And obviously, we don't have a "final solution" like Nazi Germany.
orathaic (1009 D(B))
23 Nov 15 UTC
"social Darwinism claims a scientific basis for class divisions, implying that class divisions can never be overcome, while neo-liberalism claims that liaissez-faire economic policies benefit society as a whole, even if these policies allow class divisions to continue."

Fair enough, one comment, i think you mean biologically rather than scientifically - i presume modern science would say class divisions are socially constructed/enforced - and thus sociology would still be 'scientifically'.

I guess the similarity is that both would end with the result of not bothering to do anything about class because they are happy for evolution or competition to take it's course. (Though perhaps neo-liberalism would find a way to justify doing something to reinforce the powers that be - whoever they happen to be - because power protects itself)

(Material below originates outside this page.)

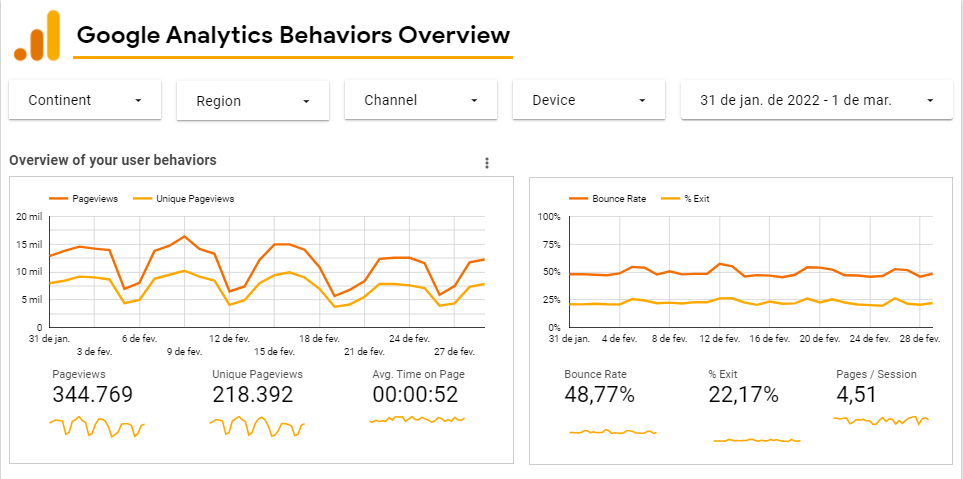
Task: Select the Bounce Rate 48,77% scorecard
Action: click(599, 394)
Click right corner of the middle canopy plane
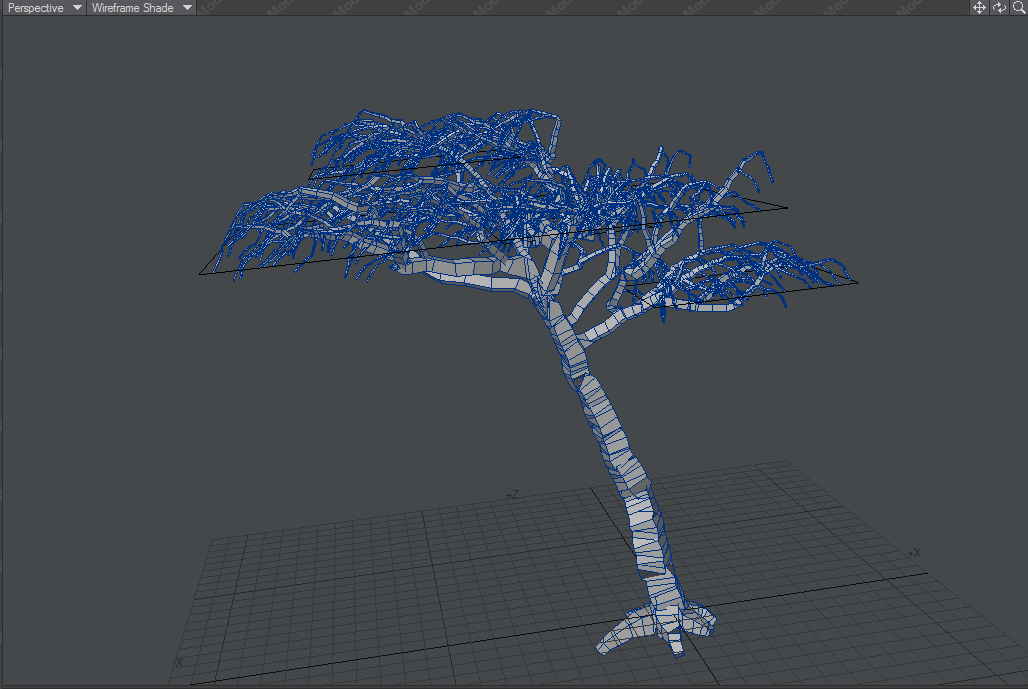This screenshot has width=1028, height=689. (786, 208)
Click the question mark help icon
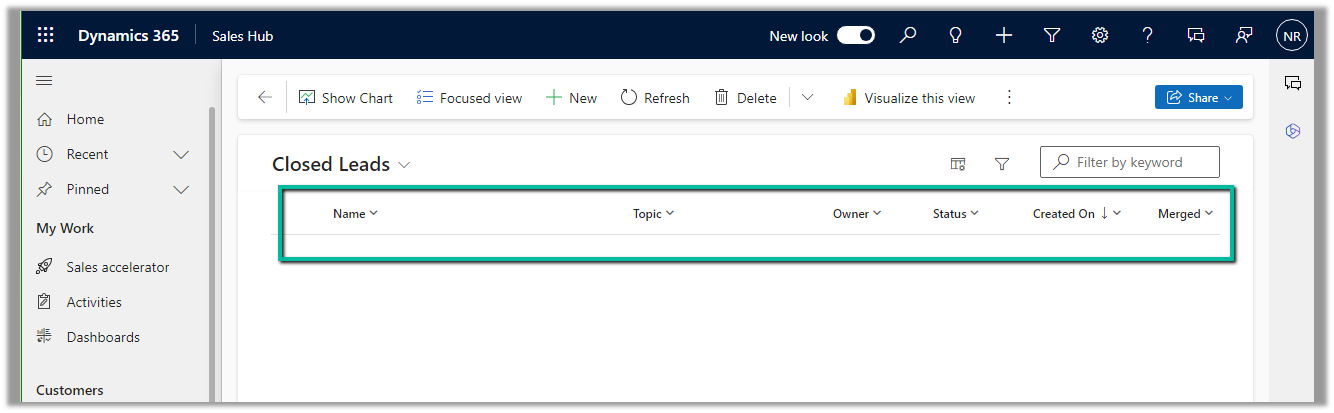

And yes, you could say that state programs are all contrary to neo-liberal ideals - except the military, which is used to expand markets by destroying those who oppose the US ( thus allowing an easier time bullying countries into good trading terms).

Practically, i imagine most neo-liberals would not oppose medicaid/medicare due to it being political suicide - but in principle they did oppose Obamacare, i think that they'd oppose other similar policies if they could.

I do like to hear the US is seeing a rise of 'social enterprise' (for want of a better name) i'd inherently see that as a move away from neo-liberal ideals - at least as i understood them, though perhaps neo-liberals are moving aswell...
orathaic (1009 D(B))
23 Nov 15 UTC
And yes, there was no 'final solution' in the US; though you have to consider what the final solution was in the historical context.

What other solutions had been tried. Hitler had made a plan to send all the Jews to Madagascar, but in general previous camps in Africa had been used for relocating native populations and maybe worked / educating them.

Nazi work camps are also criticised, their main purpose may not have been to kill, but i've no doubt that many died. The Soviets famously worked perhaps millions to death. Meanwhile the US has in it's history Indian reservations, the trail of tears, Japanese internment camps and today's example of guantanamo bay.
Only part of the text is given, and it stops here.